## BEGIN QUOTED PASSAGE
After successfully completing this lecture, you will be able to:

- Understand and plot the standard normal distribution
- Create a variety of random value from different distributions using the `Distributions` package
- Plot some of the distributions in the `Distributions` package
- Create your own data using a distribution and its parameters
- Use the online plotting library `Plotly`

<hr>
<h2>The standard normal distribution</h2>

The Julie function `rand()` allows us to return an array of randomly selected values.  The values come from a specific distribution, namely the **standard normal** distribution.  The majority of values cluster around the mean of $ 0 $ and a standard deviation of $ 1 $.  Let's get $ 1000 $ such values and attach this array to the variable `norm1`.

In [8]:
# We will put a semicolon at the end to supress the output
norm1 = randn(1000);

We can plot this as histogram.  In the example below, we will use the keyword argument `bins`.  Setting it to $ 10 $ means that between the minimum and maximum value we create $ 10 $ equally sized ranges and count how many values occur in each range.
## END QUOTED PASSAGE
## BEGIN SOURCE MATERIAL
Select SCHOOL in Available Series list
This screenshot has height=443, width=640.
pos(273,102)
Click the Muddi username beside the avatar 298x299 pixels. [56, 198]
## END SOURCE MATERIAL
• _STATED PROBLEM A_: Which learning outcomes do the lecture notes on the standard normal distribution promise? List every one.
• _STATED PROBLEM B_: In the lecture notes on the standard normal distribution, what variable holds the array of 1000 values?
• _STATED PROBLEM C_: How would you say "The values come from a specific distribution, namely the **standard normal** distribution." in French? The sentence is from the lecture notes on the standard normal distribution.

• _CORRECT RESULT A_:
- Understand and plot the standard normal distribution
- Create a variety of random value from different distributions using the `Distributions` package
- Plot some of the distributions in the `Distributions` package
- Create your own data using a distribution and its parameters
- Use the online plotting library `Plotly`

• _CORRECT RESULT B_: `norm1`

• _CORRECT RESULT C_: Les valeurs proviennent d'une distribution particulière, à savoir la distribution **normale standard**.